──────── RECORDS FOR THE TASK

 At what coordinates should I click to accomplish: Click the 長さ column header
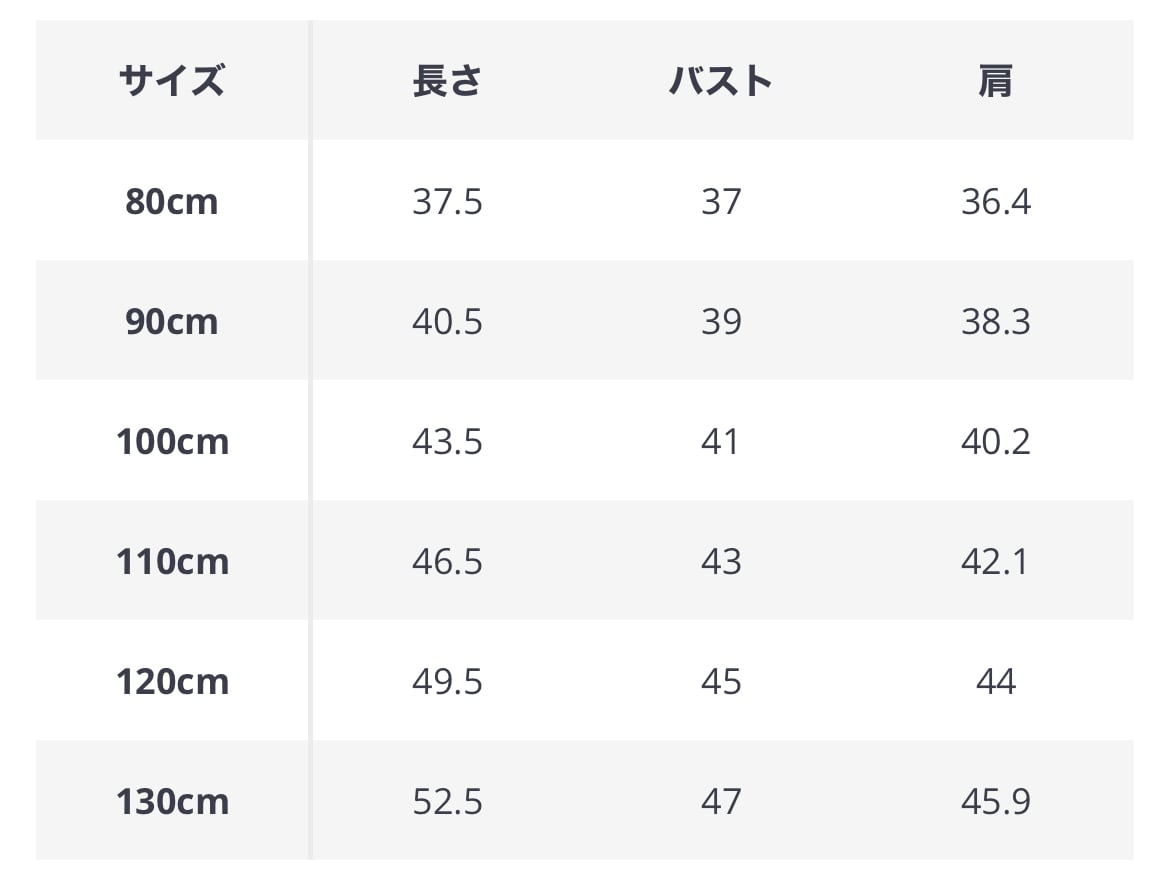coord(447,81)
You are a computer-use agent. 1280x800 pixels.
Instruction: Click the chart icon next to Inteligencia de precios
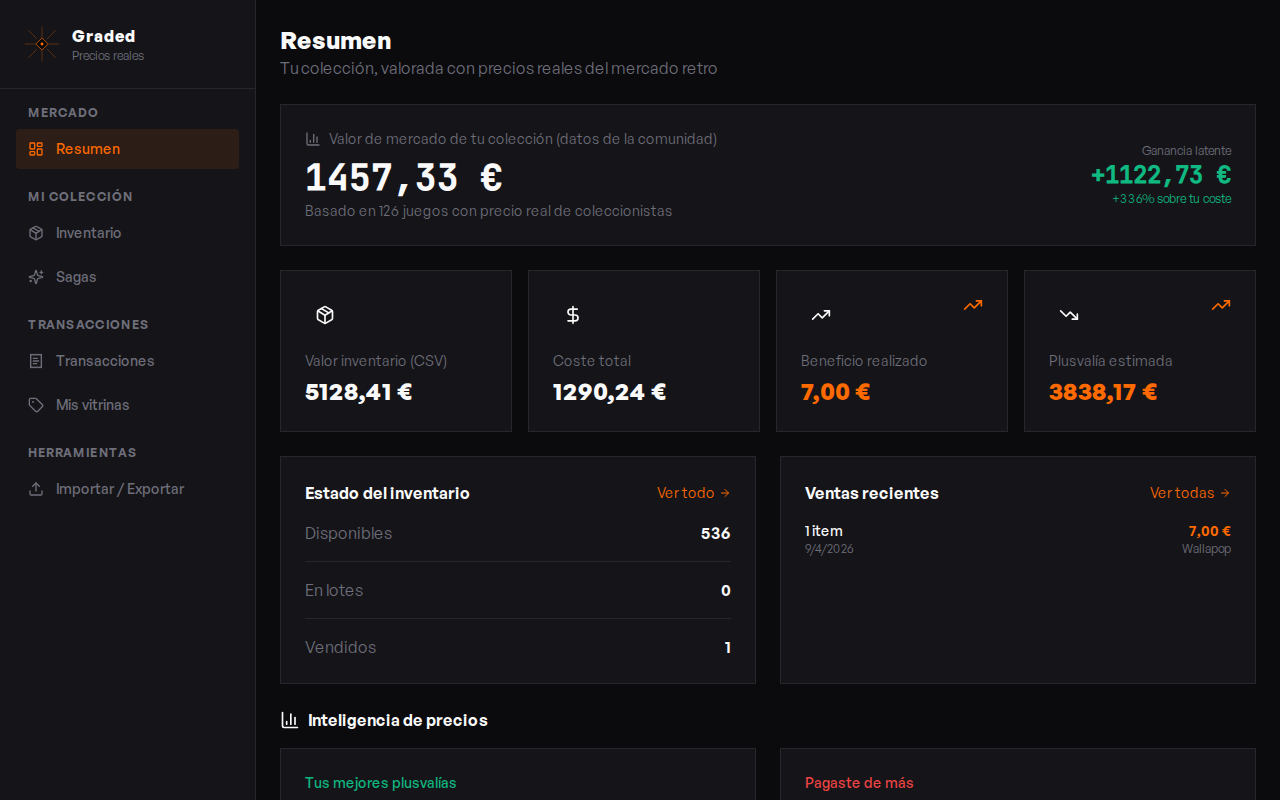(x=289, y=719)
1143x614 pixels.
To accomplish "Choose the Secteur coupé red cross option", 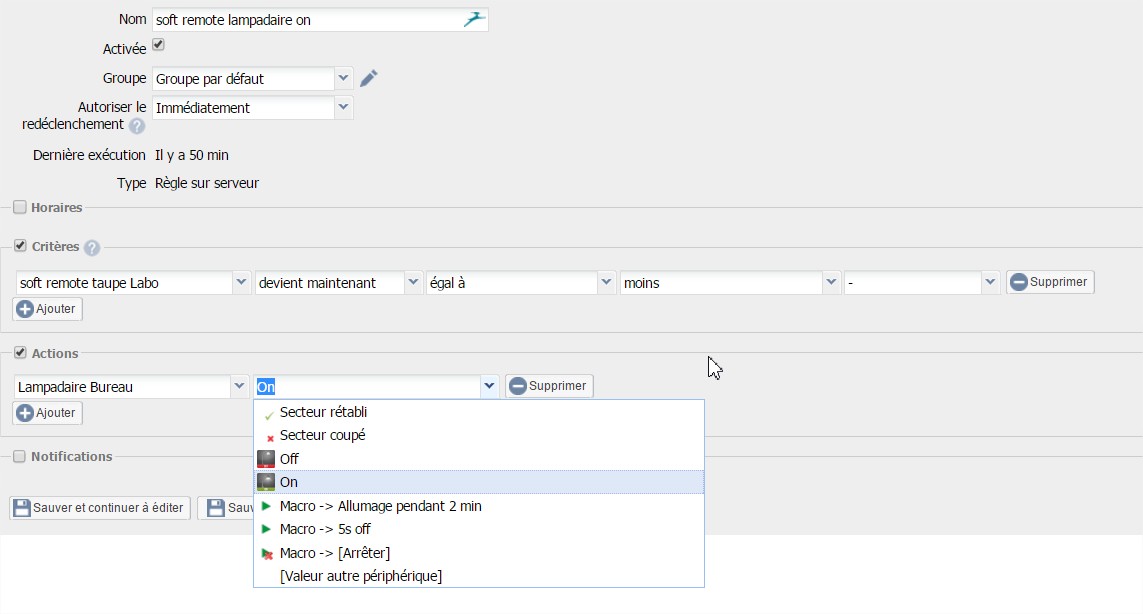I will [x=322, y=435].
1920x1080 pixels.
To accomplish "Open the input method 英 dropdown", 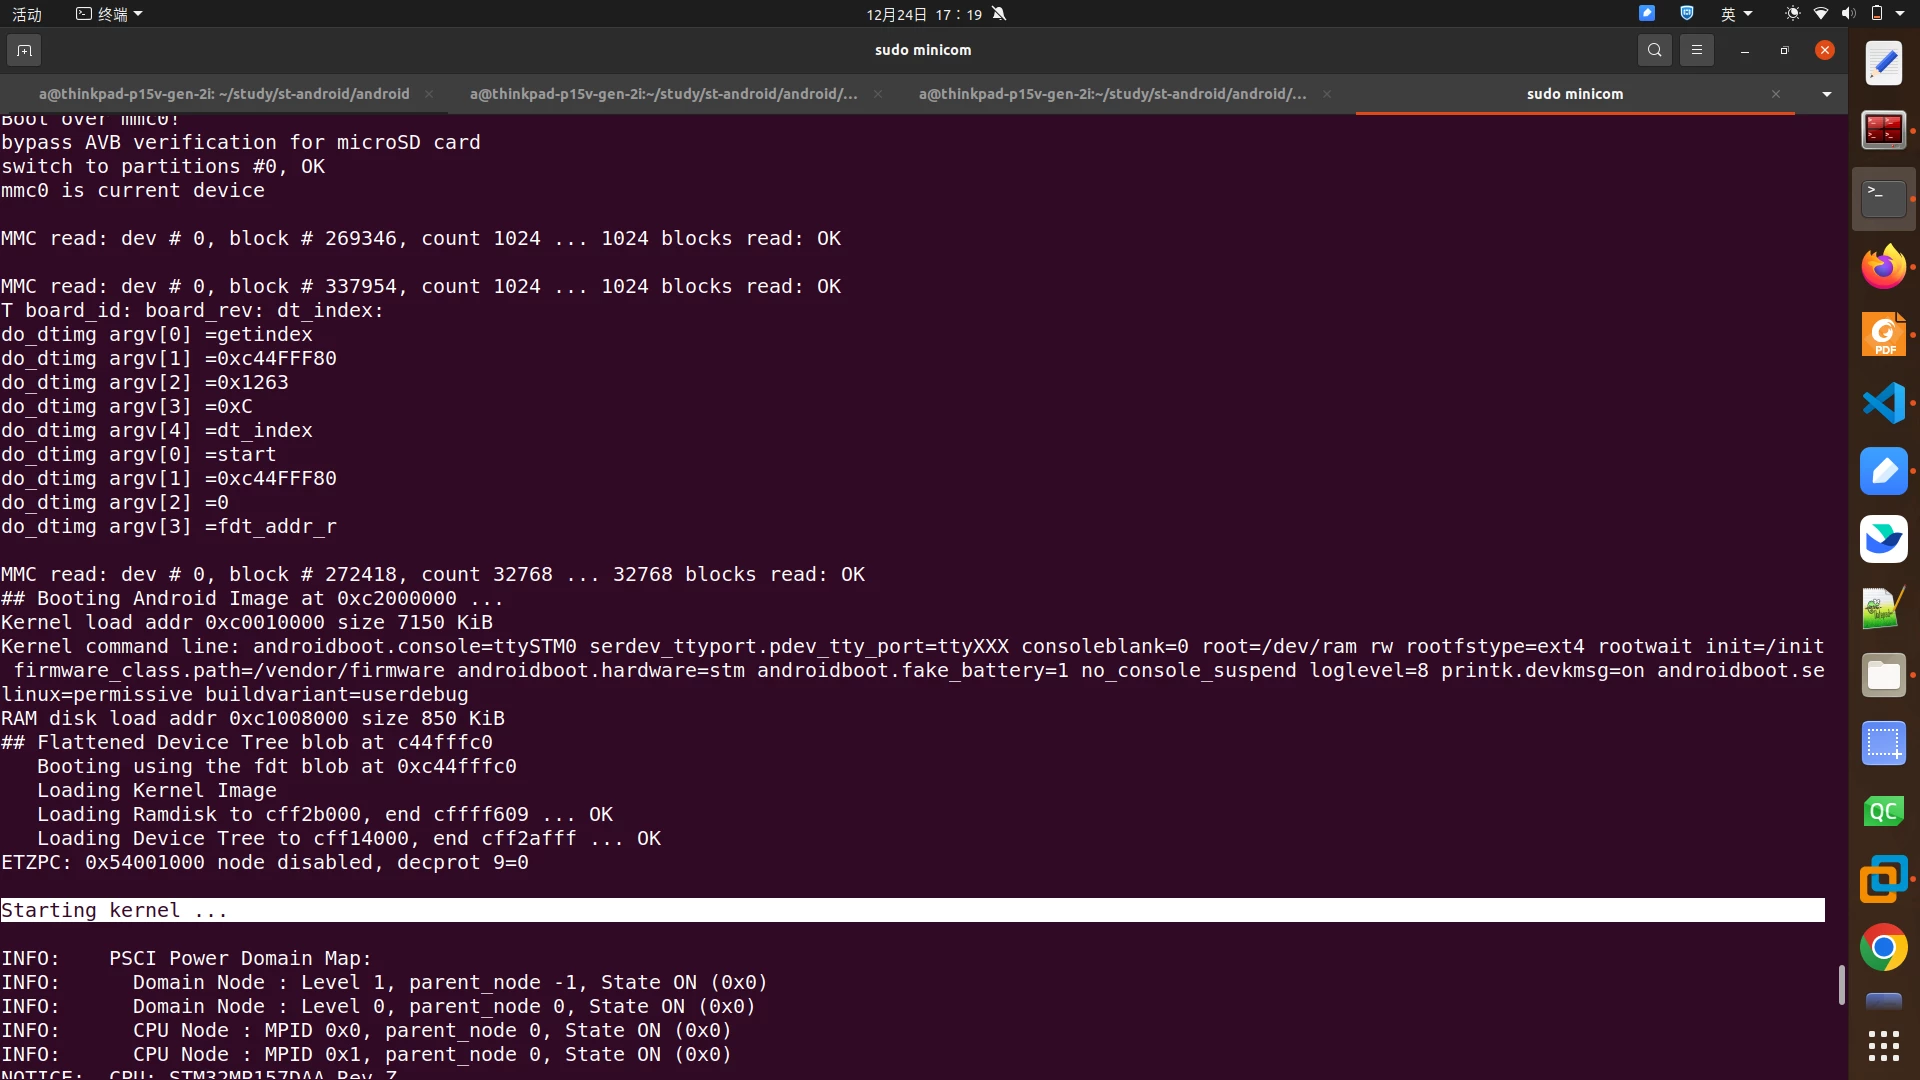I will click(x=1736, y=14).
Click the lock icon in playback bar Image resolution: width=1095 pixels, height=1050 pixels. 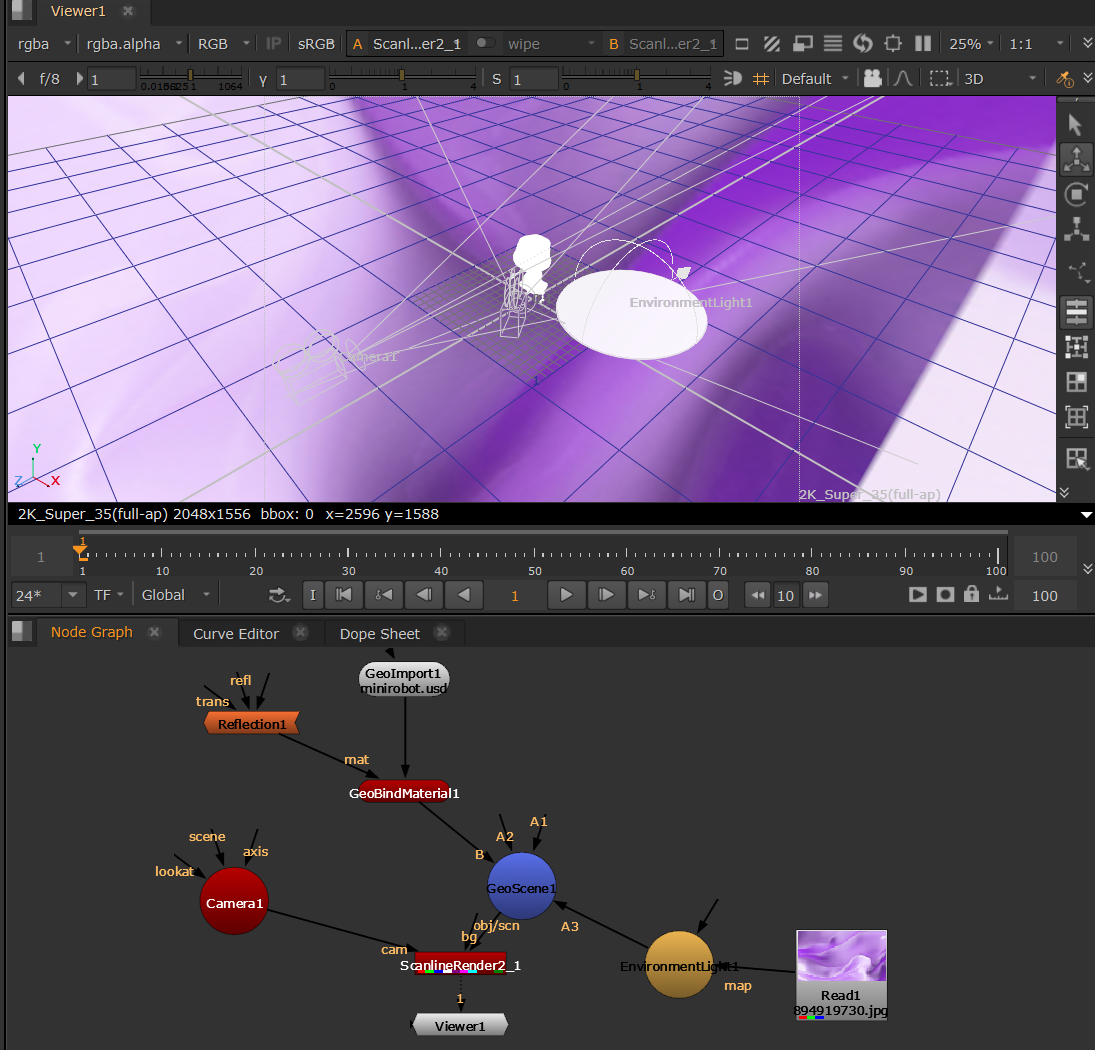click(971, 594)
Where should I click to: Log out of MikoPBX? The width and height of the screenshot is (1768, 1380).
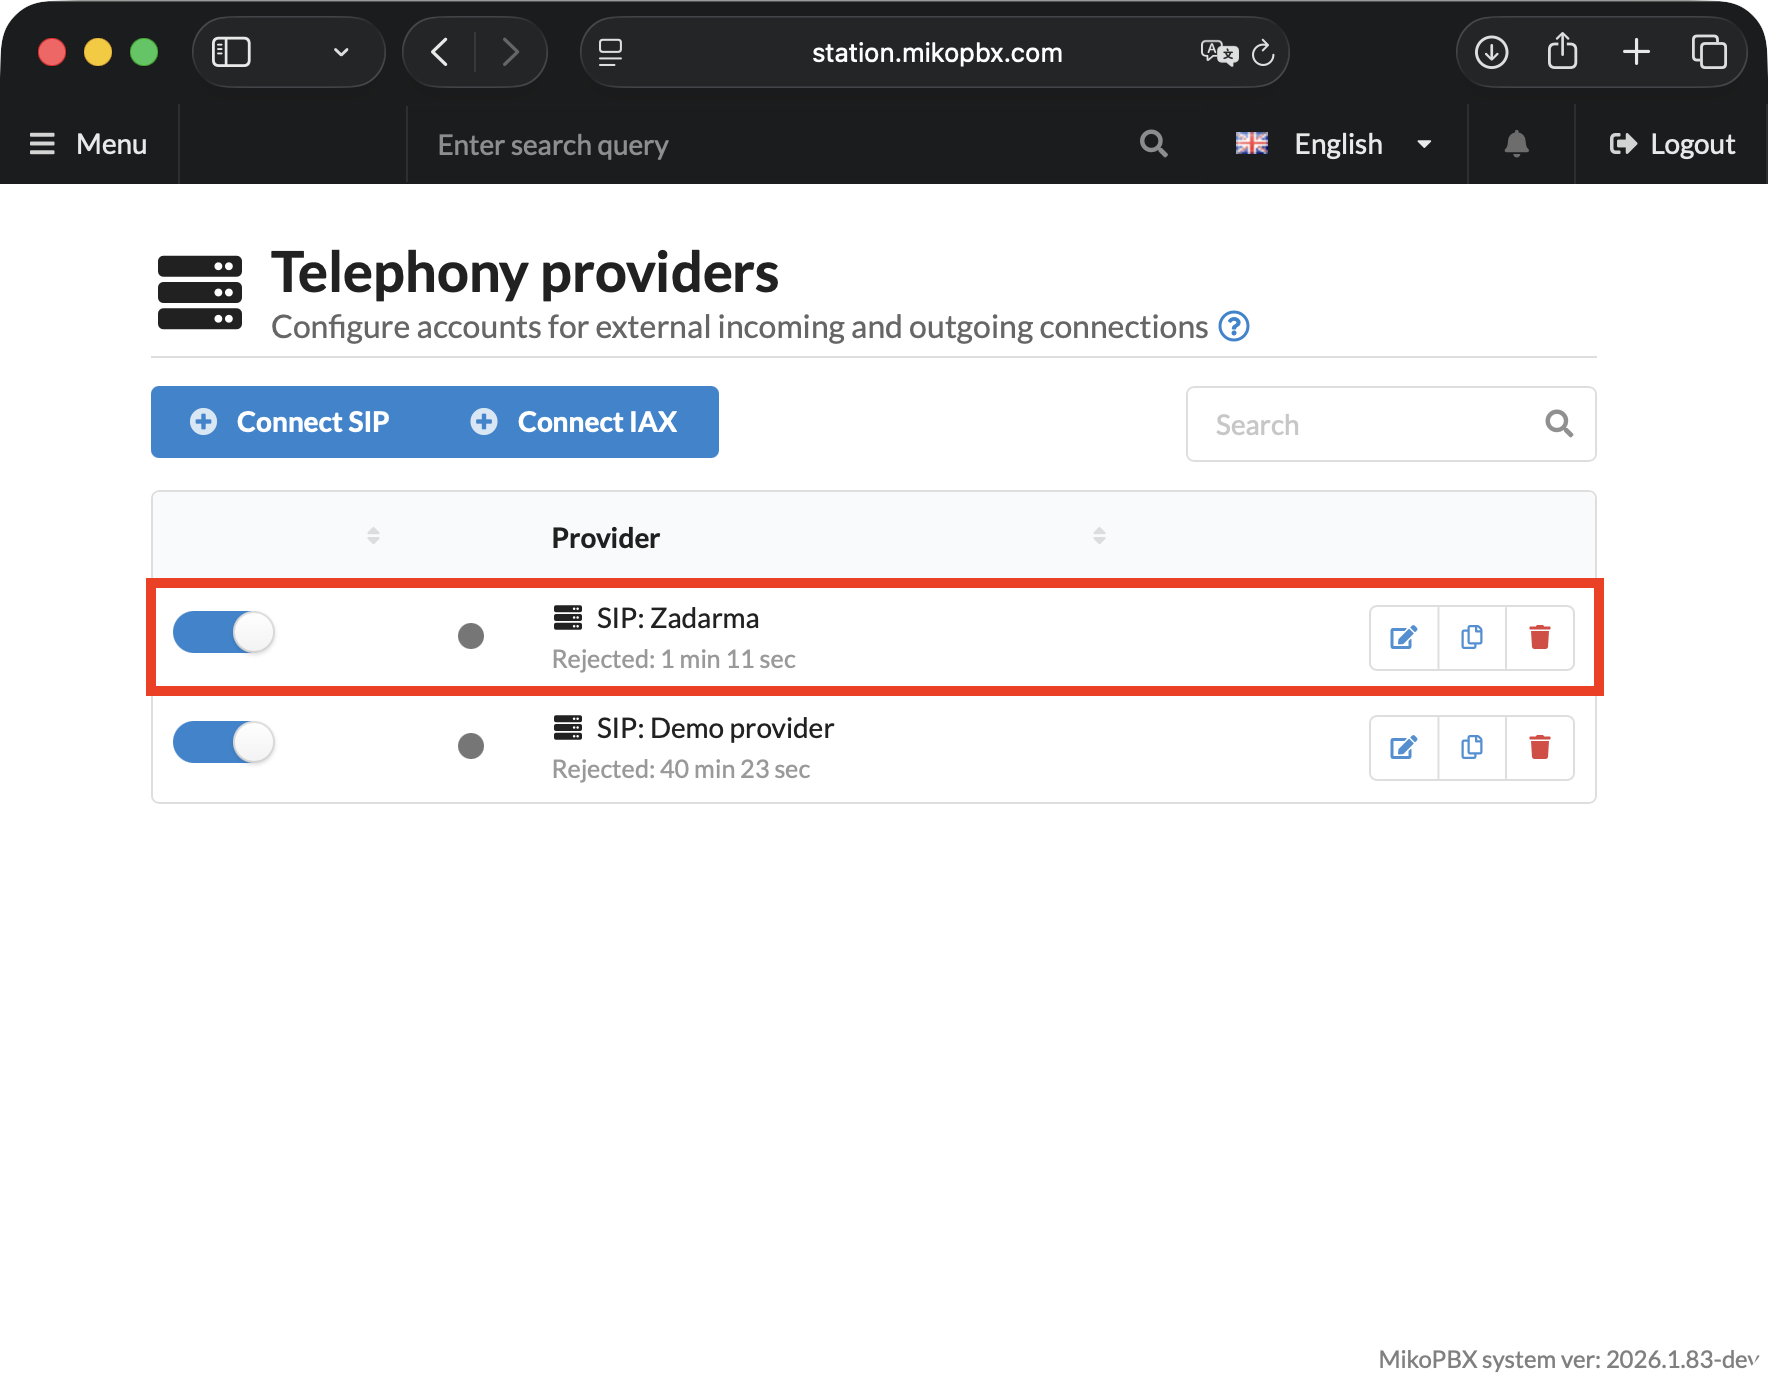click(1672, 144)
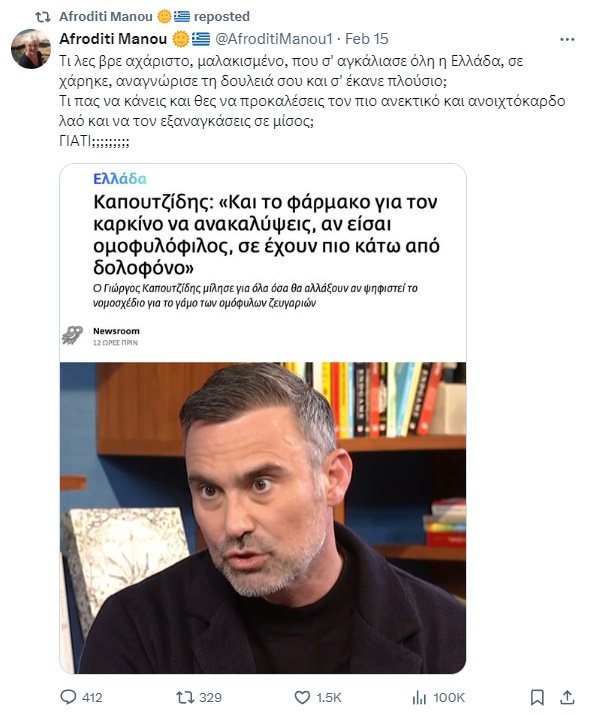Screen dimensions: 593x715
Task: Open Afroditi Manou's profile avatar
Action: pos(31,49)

────────────────

REQUIRED ACTION:
Leaving the pictures out, set down exactly the lines from the one with "Where should I" through the end of the records.

SOLUTION FOR THIS EXERCISE:
Where should I click to: Log out of MikoPBX? The width and height of the screenshot is (1768, 1380).
click(1672, 144)
Screen dimensions: 593x715
Task: Open Afroditi Manou's profile avatar
Action: pos(31,49)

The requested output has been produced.